Aim of the task:
Pull out each line in the rows below that contains the word "header", and copy every such line in full.

Working data:
=-=-=
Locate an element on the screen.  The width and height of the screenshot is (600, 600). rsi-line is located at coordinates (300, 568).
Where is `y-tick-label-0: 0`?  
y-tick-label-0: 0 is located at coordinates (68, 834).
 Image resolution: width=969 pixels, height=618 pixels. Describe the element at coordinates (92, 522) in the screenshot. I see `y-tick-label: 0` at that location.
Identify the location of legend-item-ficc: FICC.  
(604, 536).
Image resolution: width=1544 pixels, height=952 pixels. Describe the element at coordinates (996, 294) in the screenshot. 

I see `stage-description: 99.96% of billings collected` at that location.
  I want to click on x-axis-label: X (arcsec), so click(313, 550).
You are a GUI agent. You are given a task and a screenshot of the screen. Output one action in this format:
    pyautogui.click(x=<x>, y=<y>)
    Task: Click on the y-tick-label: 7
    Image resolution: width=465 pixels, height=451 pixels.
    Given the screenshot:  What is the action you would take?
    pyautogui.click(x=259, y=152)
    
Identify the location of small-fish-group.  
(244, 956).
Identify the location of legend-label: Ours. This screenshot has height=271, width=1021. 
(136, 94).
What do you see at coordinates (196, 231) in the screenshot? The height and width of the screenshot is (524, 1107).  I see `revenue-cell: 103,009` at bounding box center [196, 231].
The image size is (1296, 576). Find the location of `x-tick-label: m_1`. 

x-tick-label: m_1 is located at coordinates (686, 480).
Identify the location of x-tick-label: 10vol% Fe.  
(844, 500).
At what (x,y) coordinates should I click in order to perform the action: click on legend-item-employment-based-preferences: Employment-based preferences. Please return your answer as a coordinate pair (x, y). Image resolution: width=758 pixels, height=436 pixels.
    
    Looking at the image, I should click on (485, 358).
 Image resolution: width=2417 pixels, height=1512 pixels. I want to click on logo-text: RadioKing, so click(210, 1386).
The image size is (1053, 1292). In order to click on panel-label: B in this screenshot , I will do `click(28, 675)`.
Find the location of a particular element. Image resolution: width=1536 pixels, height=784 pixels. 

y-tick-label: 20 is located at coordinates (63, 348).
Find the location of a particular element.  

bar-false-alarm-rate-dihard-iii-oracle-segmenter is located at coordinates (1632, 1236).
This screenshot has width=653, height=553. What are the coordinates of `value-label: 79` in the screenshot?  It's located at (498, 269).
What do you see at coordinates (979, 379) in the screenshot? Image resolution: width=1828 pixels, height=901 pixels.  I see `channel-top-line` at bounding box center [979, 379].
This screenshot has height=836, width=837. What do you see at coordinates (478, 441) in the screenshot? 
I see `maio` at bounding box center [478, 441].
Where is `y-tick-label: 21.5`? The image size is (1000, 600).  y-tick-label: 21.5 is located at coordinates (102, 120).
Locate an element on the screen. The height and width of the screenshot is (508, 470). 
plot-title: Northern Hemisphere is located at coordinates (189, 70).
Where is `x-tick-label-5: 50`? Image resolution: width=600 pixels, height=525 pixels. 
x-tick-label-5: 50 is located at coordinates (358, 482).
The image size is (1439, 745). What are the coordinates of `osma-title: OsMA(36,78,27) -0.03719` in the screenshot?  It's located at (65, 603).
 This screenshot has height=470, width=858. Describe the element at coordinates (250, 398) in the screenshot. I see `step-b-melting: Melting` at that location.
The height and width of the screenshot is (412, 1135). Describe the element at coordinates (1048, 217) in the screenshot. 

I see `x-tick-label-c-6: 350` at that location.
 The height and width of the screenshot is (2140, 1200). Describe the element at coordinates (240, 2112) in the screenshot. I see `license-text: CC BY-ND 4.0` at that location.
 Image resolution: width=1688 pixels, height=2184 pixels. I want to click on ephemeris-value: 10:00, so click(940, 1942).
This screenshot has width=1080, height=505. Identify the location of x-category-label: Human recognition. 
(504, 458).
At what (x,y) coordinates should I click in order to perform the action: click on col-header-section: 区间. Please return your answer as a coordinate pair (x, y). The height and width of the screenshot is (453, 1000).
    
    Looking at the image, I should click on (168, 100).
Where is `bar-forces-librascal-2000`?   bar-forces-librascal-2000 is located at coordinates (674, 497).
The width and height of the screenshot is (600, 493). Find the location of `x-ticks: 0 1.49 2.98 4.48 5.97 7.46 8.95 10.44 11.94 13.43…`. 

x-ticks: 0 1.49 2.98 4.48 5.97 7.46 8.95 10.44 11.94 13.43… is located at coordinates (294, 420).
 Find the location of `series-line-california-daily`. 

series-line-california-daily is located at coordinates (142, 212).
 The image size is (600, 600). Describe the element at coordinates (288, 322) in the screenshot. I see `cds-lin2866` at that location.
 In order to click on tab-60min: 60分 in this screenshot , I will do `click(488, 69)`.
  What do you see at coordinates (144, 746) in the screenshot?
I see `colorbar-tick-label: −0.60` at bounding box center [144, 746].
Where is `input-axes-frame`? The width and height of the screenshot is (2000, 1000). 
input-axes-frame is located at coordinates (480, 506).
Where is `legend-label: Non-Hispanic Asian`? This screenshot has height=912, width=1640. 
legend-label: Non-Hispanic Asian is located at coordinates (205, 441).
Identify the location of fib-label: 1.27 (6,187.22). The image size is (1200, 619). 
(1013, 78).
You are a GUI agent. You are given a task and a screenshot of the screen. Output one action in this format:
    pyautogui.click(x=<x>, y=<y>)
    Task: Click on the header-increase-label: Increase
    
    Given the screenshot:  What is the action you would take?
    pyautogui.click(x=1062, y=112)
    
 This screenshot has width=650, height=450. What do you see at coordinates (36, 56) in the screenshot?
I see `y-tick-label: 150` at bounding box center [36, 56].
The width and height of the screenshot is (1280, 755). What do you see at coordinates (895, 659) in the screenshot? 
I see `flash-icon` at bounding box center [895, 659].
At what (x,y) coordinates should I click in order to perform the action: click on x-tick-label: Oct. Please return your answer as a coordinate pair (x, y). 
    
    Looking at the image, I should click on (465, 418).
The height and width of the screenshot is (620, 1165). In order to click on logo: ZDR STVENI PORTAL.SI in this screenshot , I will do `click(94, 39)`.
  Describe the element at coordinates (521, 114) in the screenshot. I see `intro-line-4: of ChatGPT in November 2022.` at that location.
=-=-=
Task result:
At what (x,y) coordinates should I click in order to perform the action: click on col-header-section: 区间. Please return your answer as a coordinate pair (x, y). The height and width of the screenshot is (453, 1000).
    Task: Click on the header-increase-label: Increase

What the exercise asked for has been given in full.